First of all, everyone is getting a smartphone. OK, it’s not everyone yet, but I’ve seen research that says 60% of the U.S. mobile phone market (27% globally) has already converted. IDC reported that the worldwide smartphone market will grow 49.2% in 2011. That’s staggering considering how fast it’s happened! The term smartphone was coined sometime in the mid 2000s, but it took Apple’s reinvention of the category in 2007 to catapult it from niche to necessary. A short four years later and I can’t think of an aspect of my life that hasn’t been enhanced by the presence of the world’s knowledge and resources in my pocket.
Devices like smartphones and laptops have become integral to our professional and personal lives. As a result, employees have naturally developed the ability to choose what technology fits them best and makes them happiest (aka productive). It’s worth remembering there was a time, not that long ago, when digital technology itself was optional in most professions, and it was provided to employees only when necessary.

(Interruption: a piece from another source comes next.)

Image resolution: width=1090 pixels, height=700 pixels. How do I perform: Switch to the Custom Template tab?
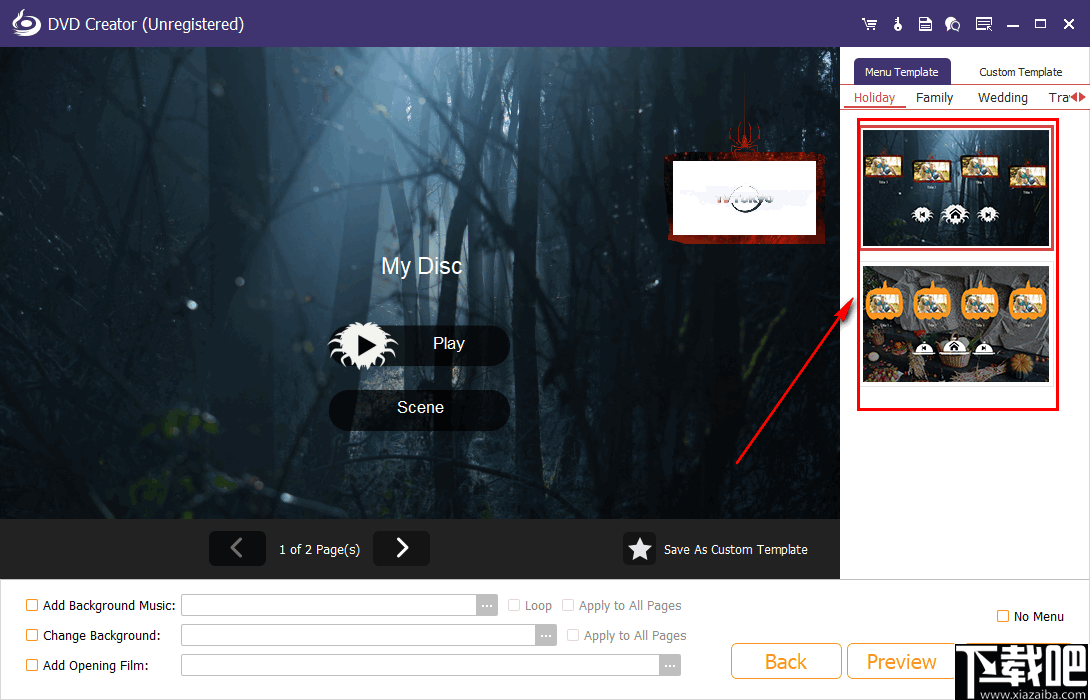tap(1020, 71)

I like the self-supplied vs. provided analogy because we’ve seen this happen in other domains. A construction worker might bring his own boots or hardhat even though the employer will supply them. An office worker might use her own fancy pen rather than the supplied one. And, just the other day my girlfriend brought her own lamp to work even though I’m pretty sure there were already lights in her office. These personal choices make us happier, they allow comforts from our personal lives to be carried over into our professional, and that usually results in higher productivity.

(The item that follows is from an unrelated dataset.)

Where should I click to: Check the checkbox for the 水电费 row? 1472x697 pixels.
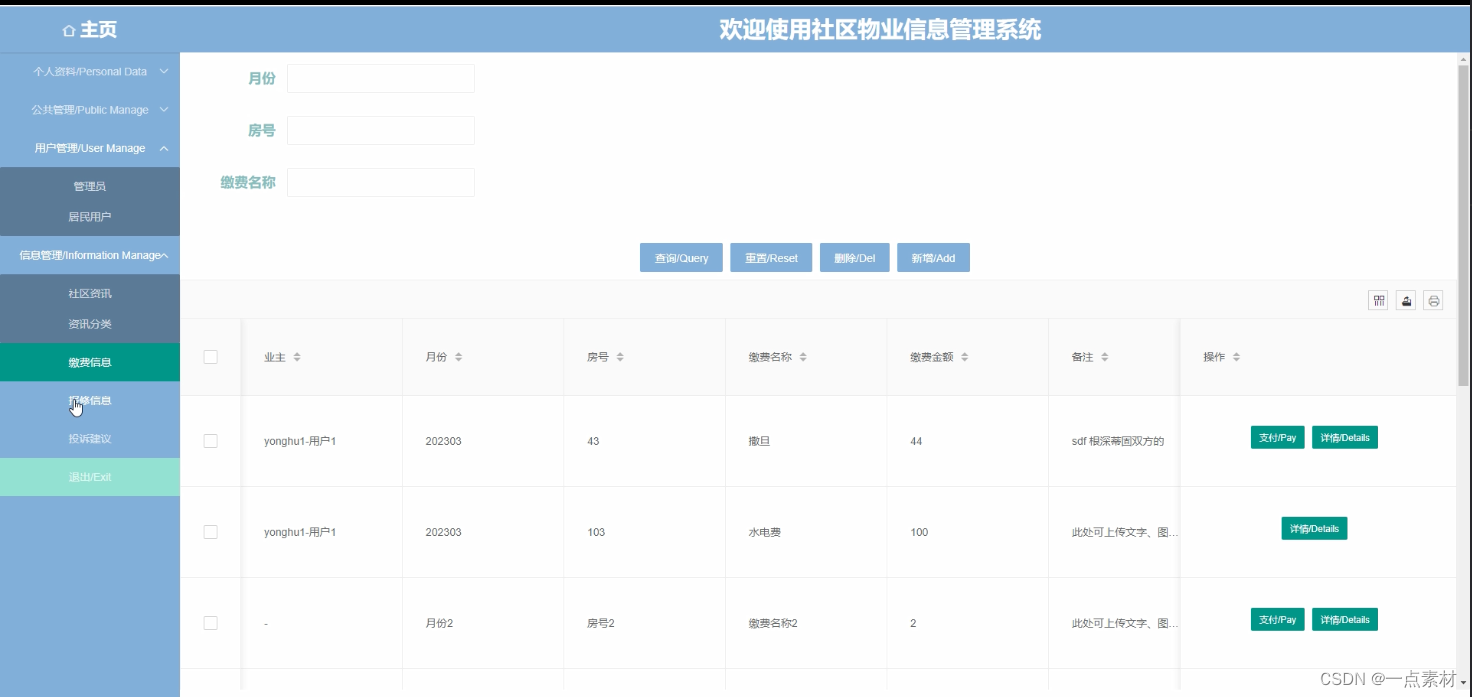(x=210, y=531)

Of course, as any responsible IT manager will point out, a lost or stolen pen does not expose every confidential piece of company information that may have passed through it. Nor does your favorite lamp leave traces of everything it illuminates. Not to mention, the lamp just uses the standard power outlet, while properly supporting the latest smartphone could require some serious infrastructure investments. Clearly, there are some unique aspects to supporting digital devices. It’s easy to understand the fear and resistance coming from companies as employees introduce ‘unmanaged’ devices to corporate networks. The horror!

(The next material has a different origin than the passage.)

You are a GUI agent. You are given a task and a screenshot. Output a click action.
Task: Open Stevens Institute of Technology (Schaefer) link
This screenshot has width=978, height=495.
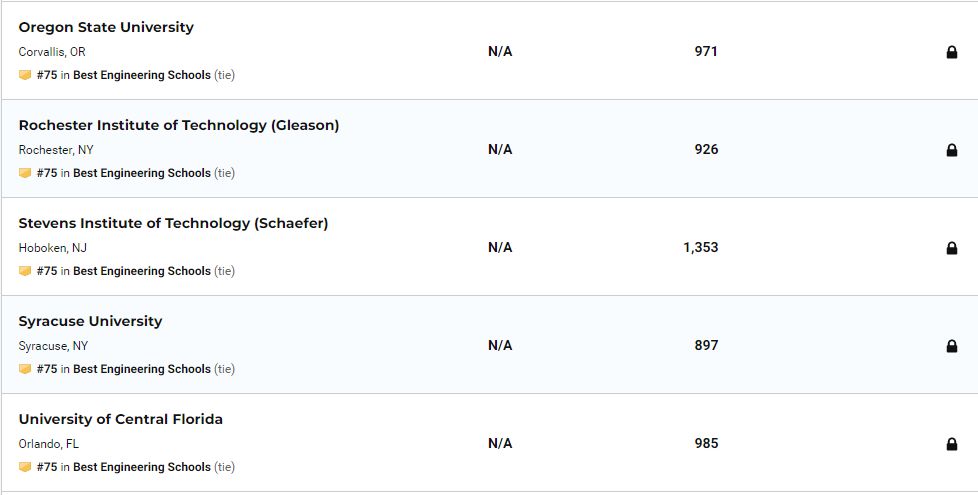click(x=173, y=223)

To be fair, there are some very real and valid concerns to be tackled, and we will be covering some of those in more detail on this blog. However, it can be too easy to focus on the risks and attempt to write off consumerization as a fad rather than as a natural and inevitable shift in the way we all work going forward. Harnessed properly, the consumerization of IT will reduce costs, raise employee satisfaction and increase productivity.